Set of tasks:
a) List every person and every music act named in the article about Biden's event.
b) Carry on the article about Biden's event, starting right after its last sentence.

Selected excerpt:
=== Begin Enclosure ===

ANALYSIS — President Joe Biden on Thursday began what country music duo Brooks & Dunn might have called his “Long Goodbye” tour, serenaded with “Thank you, Joe” chants and flanked by his handpicked successor.
The president hit the stage at a community college in Prince George’s County, Md., about 20 miles from the White House, to enthusiastic applause from invited guests who appeared mostly thankful that he dropped out of the presidential race late last month.
“I could speak all afternoon about the person I am standing on this sage with,” Vice President Kamala Harris said to prolonged applause as Biden pumped his fist and smiled while the audience chanted, “Joe! Joe! Joe!” Harris dubbed him “our extraordinary president, Joe Biden. … There’s a lot of love in this room for our president.”
That was followed by a loud “Thank you, Joe!” chant. After Harris gave remarks about their administration’s efforts to lower prescription drug prices and criticized “big pharma” for “inflating the price of live-saving medications,” she introduced her boss with a hug — but not before a couple more chants thanking the 46th president for his decades of service.
“I love you guys, too,” Biden said as he took to the blue lectern bearing the seal of the office he will vacate on Jan. 20. Always a politician, Biden was sure to shift into campaign mode at what was an official White House event, saying of Harris: “She’s going to make a hell of a president.”
Harris, the now-Democratic nominee whom Biden quickly endorsed after dropping out on July 21, heaped praise on the outgoing president at an event that ostensibly was billed as a celebration of legislation he signed that allowed Medicare to negotiate drug prices, but also was a celebration of the 46th chief executive’s five-decade career in Washington.
Brooks & Dunn, in their hit song “Long Goodbye,” crooned of a broken relationship that “this is the long goodbye. Somebody tell me why two lovers in love can’t make it. Just what kind of love keeps breaking a heart? No matter how hard I try, I always make you cry.”

=== End Enclosure ===

[Saved entries]
=== Begin Enclosure ===

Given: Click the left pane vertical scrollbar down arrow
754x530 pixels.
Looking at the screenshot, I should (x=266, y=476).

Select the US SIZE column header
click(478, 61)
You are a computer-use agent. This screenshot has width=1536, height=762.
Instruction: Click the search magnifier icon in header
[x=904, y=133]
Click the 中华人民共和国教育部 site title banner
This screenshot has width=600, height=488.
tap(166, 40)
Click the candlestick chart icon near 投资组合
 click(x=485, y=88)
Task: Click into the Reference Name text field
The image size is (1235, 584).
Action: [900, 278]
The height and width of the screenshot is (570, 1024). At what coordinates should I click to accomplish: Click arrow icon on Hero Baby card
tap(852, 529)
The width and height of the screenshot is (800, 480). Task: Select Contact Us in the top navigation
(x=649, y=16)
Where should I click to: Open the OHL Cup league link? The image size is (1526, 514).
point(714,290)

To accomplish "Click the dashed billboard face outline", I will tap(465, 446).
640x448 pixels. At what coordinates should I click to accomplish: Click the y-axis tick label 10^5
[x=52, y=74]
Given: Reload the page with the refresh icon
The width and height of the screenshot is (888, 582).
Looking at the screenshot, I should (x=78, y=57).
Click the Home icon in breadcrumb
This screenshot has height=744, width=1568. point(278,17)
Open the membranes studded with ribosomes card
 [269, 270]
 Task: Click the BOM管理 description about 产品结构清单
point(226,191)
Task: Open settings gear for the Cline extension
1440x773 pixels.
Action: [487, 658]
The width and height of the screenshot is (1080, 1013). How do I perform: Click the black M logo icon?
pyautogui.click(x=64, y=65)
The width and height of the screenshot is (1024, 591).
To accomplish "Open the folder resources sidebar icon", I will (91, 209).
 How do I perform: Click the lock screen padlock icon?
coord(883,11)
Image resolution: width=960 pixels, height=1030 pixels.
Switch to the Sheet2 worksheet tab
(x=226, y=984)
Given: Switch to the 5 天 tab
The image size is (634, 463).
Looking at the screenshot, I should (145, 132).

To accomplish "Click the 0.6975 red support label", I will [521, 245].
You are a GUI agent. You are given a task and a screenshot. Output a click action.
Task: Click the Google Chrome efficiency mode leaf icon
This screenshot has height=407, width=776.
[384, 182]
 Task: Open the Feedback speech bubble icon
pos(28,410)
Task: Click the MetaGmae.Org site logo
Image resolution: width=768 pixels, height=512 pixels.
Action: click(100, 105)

=== End Enclosure ===

Answers:
a)
Joe Biden
Kamala Harris
Brooks & Dunn

b)
The lyrics of the 2001 hit song apply to how many Democratic lawmakers, donors, strategists and voters viewed Biden — especially after his disastrous June 27 debate against GOP nominee Donald Trump, when the 81-year-old president struggled to finish sentences or be coherent.
But, to be sure, the political breakup had been brewing for over a year.
No matter what Biden accomplished, it just did not seem to excite some key Democratic voting blocs. And the more he defended his own accomplishments, the less enthusiastic polls suggested they were to cast a ballot to hand him a second term.
By the morning after the debate debacle, the Brooks & Dunn lyrics seem prescient.
“It’s over, let’s face it. All that’s happening here is a long goodbye,” their song continued. “Sometimes I ask my heart, did we really give our love a chance?”
Biden and Democrats gave each other a chance, a relationship based on his ability to keep Trump out of the White House — first in 2020, and they hoped again in November. But when the debate plunged those chances into serious doubt, the stage was set for Thursday’s event in Prince George’s and his planned address Monday night at a Democratic National Convention that will cheer Harris as the party’s nominee.
“But I know without a doubt, we turned it inside out,” the ballad continued. “And if we walked away, would it make more sense?”
In the end, it made political sense for Biden and Democrats to break up. And he acknowledged as much on Thursday.
“I served in the Senate for 270 years,” said Biden, who was a senator from Delaware for 36 years, to laughter from the audience. “The longest time, I was too damn young. Now, I’m too damn old.”
He seemed to acknowledge his weakened political position, saying about Maryland Democratic Senate candidate Angela Alsobrooks, “I told her I’ll campaign for her or against, whichever helps the most.”
But he did show flashes of a younger, more combative Biden, at one point referring to Harris’ general election opponent as “Donald Dump.”
Biden wrapped his remarks by saying he had been trying to help enact a law to bring down drug costs since he was a young senator. He then turned to the cheering audience as a woman in an Air Force t-shirt smiled and gave him a salute.